» WHAT THE EXERCISE ASKS
Read through the lines below for the string "Pasta" and copy each one that has it.

[Stored data]
========================================================================

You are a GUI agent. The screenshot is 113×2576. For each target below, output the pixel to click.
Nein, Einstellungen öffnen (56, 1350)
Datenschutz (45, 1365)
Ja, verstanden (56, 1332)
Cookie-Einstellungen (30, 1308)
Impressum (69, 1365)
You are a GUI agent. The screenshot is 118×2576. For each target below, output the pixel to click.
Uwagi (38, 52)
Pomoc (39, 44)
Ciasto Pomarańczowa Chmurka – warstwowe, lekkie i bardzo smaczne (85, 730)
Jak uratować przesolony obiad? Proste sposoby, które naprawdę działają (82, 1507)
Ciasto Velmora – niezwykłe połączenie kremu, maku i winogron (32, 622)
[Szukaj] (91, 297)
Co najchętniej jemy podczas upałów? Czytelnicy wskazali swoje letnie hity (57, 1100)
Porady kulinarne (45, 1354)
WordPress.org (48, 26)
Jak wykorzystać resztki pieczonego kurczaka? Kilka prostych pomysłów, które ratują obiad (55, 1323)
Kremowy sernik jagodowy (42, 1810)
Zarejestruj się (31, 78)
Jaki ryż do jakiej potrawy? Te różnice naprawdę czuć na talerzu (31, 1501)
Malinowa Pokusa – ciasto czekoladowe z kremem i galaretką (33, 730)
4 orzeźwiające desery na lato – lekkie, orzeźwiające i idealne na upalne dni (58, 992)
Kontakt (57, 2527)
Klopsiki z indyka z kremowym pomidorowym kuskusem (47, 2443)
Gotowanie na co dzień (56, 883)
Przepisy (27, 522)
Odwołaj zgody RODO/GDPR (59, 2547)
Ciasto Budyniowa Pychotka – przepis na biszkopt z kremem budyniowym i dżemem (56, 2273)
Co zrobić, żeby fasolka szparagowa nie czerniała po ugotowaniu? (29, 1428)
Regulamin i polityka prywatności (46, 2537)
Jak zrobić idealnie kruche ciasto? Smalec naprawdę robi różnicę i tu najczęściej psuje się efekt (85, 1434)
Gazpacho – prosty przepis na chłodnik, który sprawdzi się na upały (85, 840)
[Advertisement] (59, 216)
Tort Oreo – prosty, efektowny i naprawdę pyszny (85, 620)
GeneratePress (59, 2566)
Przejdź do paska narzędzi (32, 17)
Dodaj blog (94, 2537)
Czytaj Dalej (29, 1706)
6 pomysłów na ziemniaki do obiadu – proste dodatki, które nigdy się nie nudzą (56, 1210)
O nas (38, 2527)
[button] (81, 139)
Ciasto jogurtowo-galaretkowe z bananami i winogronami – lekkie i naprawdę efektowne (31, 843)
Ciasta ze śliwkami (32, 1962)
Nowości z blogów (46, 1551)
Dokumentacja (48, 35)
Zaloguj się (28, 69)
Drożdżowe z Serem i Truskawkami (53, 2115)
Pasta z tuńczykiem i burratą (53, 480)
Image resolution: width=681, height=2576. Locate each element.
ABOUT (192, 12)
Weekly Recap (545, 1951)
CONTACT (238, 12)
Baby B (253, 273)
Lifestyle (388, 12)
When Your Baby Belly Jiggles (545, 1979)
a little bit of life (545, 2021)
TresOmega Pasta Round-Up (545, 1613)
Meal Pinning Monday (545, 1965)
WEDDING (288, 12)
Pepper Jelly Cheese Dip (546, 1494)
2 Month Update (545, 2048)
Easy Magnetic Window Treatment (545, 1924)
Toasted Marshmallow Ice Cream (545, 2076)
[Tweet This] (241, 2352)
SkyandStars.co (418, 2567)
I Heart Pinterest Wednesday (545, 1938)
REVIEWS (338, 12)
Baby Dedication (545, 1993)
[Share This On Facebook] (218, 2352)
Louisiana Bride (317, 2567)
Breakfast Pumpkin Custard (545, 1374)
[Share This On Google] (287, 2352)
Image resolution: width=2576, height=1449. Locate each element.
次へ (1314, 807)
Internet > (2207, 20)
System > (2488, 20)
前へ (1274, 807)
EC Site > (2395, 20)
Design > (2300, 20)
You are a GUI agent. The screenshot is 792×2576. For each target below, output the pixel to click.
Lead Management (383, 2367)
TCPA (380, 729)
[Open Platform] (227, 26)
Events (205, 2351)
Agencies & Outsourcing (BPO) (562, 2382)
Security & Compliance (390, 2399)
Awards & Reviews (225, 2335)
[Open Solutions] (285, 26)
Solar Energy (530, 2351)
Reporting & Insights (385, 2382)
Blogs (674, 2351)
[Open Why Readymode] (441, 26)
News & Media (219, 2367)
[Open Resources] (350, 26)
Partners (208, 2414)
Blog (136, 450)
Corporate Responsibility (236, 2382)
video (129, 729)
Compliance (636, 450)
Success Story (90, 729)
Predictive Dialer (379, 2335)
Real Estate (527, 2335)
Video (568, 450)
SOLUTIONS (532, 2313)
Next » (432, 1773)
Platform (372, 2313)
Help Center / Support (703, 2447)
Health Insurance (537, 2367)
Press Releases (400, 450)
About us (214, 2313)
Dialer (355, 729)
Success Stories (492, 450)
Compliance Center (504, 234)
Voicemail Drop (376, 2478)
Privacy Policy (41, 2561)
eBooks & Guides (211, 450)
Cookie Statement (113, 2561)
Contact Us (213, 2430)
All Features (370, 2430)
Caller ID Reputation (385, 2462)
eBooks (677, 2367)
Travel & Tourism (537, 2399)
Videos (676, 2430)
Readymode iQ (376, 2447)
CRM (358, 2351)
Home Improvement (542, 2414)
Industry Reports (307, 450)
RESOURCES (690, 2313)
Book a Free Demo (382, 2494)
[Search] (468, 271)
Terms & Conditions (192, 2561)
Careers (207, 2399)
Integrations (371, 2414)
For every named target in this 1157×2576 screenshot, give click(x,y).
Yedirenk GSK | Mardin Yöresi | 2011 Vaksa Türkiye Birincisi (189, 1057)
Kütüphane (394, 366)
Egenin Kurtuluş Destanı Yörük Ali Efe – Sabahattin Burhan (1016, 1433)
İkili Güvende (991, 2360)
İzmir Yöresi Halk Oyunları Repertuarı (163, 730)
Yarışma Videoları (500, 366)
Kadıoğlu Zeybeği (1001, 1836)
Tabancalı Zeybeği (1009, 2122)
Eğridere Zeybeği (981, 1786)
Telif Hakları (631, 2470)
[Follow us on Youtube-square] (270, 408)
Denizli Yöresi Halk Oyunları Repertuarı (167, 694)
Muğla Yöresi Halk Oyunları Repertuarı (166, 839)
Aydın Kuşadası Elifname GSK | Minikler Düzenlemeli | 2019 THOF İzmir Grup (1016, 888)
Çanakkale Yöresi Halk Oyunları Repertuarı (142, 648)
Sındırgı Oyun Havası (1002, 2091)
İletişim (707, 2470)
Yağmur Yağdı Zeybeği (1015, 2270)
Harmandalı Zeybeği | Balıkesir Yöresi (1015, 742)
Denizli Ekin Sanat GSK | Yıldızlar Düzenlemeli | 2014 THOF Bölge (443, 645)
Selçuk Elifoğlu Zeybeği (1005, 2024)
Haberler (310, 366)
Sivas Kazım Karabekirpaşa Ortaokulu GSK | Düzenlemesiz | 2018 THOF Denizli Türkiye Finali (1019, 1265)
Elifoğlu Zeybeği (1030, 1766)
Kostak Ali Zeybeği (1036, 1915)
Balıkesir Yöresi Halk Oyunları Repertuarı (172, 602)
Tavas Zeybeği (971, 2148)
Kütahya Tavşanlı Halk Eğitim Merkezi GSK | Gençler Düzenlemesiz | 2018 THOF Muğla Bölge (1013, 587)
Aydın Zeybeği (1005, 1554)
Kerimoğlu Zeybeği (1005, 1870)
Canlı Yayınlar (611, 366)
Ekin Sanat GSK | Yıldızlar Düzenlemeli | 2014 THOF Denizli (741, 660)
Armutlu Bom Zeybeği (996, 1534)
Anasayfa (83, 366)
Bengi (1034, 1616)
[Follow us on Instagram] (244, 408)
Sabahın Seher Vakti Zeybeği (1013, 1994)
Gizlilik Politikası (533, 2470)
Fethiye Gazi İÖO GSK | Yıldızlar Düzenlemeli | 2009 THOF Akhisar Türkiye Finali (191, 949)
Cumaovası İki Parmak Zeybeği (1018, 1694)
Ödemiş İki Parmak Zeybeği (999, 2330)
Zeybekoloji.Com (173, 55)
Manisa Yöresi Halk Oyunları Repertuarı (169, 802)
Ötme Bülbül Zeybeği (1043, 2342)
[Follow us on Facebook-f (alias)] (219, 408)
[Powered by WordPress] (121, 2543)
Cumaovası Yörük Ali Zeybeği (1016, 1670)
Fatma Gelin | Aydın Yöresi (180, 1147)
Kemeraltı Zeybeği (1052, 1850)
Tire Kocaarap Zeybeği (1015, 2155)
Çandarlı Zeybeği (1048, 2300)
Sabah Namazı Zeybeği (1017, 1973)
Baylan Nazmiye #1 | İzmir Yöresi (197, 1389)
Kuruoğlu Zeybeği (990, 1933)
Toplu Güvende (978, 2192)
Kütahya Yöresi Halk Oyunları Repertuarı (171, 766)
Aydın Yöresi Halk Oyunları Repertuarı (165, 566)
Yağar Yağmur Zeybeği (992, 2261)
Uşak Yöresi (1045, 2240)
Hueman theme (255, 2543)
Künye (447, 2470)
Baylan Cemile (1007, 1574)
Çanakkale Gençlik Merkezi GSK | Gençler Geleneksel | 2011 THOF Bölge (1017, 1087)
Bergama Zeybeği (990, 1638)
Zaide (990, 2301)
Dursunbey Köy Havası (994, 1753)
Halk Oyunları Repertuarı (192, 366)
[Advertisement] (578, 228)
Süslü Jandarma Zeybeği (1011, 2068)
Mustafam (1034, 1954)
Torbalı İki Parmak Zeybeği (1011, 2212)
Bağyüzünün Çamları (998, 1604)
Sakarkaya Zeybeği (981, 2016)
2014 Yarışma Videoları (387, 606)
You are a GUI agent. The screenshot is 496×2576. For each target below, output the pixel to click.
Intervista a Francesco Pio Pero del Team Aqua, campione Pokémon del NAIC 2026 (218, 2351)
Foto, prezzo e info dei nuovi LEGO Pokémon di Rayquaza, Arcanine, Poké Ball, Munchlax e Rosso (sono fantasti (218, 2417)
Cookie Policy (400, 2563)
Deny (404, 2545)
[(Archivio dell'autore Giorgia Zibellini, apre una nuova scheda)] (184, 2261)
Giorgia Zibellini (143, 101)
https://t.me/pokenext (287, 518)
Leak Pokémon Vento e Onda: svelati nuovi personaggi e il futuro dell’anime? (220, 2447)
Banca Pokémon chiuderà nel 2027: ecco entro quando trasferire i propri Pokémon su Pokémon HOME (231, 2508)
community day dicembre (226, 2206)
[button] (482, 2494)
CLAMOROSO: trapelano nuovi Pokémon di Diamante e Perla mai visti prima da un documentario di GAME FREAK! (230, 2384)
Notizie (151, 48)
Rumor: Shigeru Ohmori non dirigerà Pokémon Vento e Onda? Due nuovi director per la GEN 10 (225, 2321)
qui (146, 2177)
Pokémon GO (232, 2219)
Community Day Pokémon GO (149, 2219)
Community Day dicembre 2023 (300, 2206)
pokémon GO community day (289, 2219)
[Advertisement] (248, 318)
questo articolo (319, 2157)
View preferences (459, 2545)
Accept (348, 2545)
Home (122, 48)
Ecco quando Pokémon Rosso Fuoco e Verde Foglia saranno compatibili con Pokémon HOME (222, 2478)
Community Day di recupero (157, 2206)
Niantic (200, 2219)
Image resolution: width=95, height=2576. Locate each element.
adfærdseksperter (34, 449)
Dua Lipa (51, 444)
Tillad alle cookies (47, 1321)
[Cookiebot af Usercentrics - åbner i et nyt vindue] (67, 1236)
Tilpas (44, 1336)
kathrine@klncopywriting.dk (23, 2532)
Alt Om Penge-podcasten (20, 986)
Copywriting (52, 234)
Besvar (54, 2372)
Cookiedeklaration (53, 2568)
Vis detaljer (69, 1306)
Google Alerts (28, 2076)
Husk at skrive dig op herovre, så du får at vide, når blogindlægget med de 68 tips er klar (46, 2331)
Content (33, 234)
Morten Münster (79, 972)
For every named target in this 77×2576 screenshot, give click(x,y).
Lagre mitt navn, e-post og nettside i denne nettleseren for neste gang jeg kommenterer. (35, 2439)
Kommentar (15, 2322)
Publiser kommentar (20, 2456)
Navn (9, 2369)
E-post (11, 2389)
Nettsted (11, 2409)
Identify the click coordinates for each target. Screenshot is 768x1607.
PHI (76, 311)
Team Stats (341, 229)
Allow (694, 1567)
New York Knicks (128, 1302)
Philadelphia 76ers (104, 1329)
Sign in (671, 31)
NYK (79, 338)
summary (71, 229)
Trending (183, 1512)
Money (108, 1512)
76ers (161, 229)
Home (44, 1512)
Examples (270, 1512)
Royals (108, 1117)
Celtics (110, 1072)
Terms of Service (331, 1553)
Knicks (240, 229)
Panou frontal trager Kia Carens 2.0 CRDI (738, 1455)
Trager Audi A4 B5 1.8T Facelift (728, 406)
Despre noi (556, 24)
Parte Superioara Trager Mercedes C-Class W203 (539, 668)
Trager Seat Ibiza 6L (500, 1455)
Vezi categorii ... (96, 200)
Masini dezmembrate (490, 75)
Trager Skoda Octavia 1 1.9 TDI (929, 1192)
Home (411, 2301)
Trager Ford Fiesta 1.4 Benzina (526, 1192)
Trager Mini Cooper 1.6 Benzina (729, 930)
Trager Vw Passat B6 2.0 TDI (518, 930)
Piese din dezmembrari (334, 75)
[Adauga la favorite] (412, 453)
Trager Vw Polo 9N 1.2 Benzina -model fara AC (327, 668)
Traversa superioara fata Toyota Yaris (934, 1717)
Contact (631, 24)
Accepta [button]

========================================================================

» REPLY
Pasta z tuńczykiem i burratą (53, 480)
TresOmega Pasta Round-Up (545, 1613)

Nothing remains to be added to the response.